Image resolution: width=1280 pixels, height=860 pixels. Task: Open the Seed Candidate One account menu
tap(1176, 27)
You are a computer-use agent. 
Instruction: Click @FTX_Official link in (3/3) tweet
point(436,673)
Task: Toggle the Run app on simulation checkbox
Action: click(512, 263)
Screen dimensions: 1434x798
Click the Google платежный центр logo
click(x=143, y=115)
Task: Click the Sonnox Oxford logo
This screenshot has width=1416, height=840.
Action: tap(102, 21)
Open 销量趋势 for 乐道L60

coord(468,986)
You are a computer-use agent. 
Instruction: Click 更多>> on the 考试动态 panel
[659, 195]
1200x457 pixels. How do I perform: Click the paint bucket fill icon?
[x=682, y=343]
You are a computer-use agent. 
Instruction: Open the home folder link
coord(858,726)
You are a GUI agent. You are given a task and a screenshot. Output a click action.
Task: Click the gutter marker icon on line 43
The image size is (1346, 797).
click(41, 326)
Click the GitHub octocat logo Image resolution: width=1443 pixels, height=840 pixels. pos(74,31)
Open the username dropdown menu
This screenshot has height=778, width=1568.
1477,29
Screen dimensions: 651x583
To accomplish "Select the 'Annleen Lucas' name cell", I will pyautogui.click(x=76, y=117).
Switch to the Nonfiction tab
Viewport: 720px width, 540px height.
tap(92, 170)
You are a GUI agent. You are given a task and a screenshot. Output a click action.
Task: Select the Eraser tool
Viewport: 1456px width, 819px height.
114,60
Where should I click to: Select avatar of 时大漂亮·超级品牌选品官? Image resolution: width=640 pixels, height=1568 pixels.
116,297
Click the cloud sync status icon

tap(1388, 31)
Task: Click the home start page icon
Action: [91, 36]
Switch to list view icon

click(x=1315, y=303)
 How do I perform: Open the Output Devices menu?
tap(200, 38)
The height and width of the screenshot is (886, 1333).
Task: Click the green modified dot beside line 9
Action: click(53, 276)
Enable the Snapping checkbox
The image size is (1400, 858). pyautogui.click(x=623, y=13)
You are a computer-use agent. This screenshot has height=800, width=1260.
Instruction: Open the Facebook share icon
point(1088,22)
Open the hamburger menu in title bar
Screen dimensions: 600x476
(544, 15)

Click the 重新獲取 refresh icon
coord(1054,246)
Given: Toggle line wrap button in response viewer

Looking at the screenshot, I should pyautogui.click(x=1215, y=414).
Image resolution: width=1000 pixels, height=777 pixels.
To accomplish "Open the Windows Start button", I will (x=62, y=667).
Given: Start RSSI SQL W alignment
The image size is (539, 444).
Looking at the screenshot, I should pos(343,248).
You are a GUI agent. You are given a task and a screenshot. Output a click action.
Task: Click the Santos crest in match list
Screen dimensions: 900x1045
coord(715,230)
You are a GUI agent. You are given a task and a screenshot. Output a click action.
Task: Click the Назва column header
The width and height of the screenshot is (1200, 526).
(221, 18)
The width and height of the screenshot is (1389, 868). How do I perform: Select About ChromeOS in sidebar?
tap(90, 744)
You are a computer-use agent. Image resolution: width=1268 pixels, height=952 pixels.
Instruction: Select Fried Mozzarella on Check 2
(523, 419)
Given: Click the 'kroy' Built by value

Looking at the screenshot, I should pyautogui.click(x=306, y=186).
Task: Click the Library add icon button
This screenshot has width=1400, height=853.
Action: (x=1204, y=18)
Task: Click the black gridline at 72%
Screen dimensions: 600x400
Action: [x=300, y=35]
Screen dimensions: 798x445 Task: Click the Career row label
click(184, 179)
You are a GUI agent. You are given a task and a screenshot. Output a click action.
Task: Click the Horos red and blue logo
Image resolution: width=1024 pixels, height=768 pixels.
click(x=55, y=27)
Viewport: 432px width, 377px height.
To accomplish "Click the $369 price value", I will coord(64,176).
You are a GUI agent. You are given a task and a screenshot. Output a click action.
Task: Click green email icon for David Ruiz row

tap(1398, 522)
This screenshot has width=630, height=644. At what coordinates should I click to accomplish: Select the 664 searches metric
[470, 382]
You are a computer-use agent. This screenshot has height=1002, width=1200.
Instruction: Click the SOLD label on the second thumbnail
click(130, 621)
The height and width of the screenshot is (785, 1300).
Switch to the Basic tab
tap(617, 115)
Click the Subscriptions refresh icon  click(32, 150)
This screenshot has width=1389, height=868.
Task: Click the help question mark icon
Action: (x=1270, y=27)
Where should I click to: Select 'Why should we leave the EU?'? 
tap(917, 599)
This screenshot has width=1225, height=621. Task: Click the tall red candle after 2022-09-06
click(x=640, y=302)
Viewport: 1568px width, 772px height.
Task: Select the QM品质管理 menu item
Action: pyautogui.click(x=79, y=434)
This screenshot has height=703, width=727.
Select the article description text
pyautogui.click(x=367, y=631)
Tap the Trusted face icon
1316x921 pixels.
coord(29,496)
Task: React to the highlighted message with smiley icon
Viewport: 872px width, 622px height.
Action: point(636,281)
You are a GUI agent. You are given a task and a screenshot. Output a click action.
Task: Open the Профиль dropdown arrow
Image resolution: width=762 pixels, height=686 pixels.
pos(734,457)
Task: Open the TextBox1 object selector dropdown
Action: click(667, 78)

Exercise directions: Report every line of the rows above that contains the word "accomplish".

Answer to this exercise:
To accomplish "Select the 'Annleen Lucas' name cell", I will pyautogui.click(x=76, y=117).
To accomplish "Open the Windows Start button", I will (x=62, y=667).
To accomplish "Click the $369 price value", I will coord(64,176).
This screenshot has width=630, height=644. At what coordinates should I click to accomplish: Select the 664 searches metric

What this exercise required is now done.